Entries from a dataset:
Begin

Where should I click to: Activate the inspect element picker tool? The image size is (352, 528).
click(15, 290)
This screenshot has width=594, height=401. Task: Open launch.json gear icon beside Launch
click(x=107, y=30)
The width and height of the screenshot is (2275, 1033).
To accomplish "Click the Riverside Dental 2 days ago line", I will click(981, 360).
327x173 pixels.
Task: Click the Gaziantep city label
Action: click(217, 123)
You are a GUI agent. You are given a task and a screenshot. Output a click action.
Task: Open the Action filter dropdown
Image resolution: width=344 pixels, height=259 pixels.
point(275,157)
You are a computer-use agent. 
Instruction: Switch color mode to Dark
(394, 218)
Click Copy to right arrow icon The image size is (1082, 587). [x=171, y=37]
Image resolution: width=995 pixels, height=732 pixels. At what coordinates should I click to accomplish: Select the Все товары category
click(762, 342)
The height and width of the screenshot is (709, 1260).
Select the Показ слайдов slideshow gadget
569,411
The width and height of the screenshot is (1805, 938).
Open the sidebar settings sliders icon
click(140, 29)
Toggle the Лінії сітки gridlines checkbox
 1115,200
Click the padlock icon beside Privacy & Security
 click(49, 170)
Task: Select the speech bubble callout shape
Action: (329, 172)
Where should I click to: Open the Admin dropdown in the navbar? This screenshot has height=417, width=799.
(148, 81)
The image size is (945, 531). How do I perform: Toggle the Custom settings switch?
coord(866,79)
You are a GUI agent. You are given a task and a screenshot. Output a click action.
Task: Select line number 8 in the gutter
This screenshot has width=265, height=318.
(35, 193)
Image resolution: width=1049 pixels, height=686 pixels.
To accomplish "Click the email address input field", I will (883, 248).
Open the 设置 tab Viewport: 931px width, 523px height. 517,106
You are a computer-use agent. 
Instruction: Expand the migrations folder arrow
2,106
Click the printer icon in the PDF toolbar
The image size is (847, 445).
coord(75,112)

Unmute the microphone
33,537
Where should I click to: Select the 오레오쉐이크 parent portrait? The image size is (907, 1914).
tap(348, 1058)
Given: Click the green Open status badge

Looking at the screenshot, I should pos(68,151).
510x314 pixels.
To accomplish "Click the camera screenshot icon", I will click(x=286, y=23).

End

Exercise goal: Please reproduce all of the data above line for line, with no changes.

The output:
Where should I click to: Activate the inspect element picker tool? The image size is (352, 528).
click(15, 290)
This screenshot has width=594, height=401. Task: Open launch.json gear icon beside Launch
click(x=107, y=30)
The width and height of the screenshot is (2275, 1033).
To accomplish "Click the Riverside Dental 2 days ago line", I will click(981, 360).
327x173 pixels.
Task: Click the Gaziantep city label
Action: click(217, 123)
You are a GUI agent. You are given a task and a screenshot. Output a click action.
Task: Open the Action filter dropdown
Image resolution: width=344 pixels, height=259 pixels.
point(275,157)
You are a computer-use agent. 
Instruction: Switch color mode to Dark
(394, 218)
Click Copy to right arrow icon The image size is (1082, 587). [x=171, y=37]
Image resolution: width=995 pixels, height=732 pixels. At what coordinates should I click to accomplish: Select the Все товары category
click(762, 342)
The height and width of the screenshot is (709, 1260).
Select the Показ слайдов slideshow gadget
569,411
The width and height of the screenshot is (1805, 938).
Open the sidebar settings sliders icon
click(140, 29)
Toggle the Лінії сітки gridlines checkbox
 1115,200
Click the padlock icon beside Privacy & Security
 click(49, 170)
Task: Select the speech bubble callout shape
Action: (329, 172)
Where should I click to: Open the Admin dropdown in the navbar? This screenshot has height=417, width=799.
(148, 81)
The image size is (945, 531). How do I perform: Toggle the Custom settings switch?
coord(866,79)
You are a GUI agent. You are given a task and a screenshot. Output a click action.
Task: Select line number 8 in the gutter
This screenshot has width=265, height=318.
(35, 193)
Image resolution: width=1049 pixels, height=686 pixels.
To accomplish "Click the email address input field", I will (883, 248).
Open the 设置 tab Viewport: 931px width, 523px height. 517,106
You are a computer-use agent. 
Instruction: Expand the migrations folder arrow
2,106
Click the printer icon in the PDF toolbar
The image size is (847, 445).
coord(75,112)

Unmute the microphone
33,537
Where should I click to: Select the 오레오쉐이크 parent portrait? The image size is (907, 1914).
tap(348, 1058)
Given: Click the green Open status badge

Looking at the screenshot, I should pos(68,151).
510x314 pixels.
To accomplish "Click the camera screenshot icon", I will click(x=286, y=23).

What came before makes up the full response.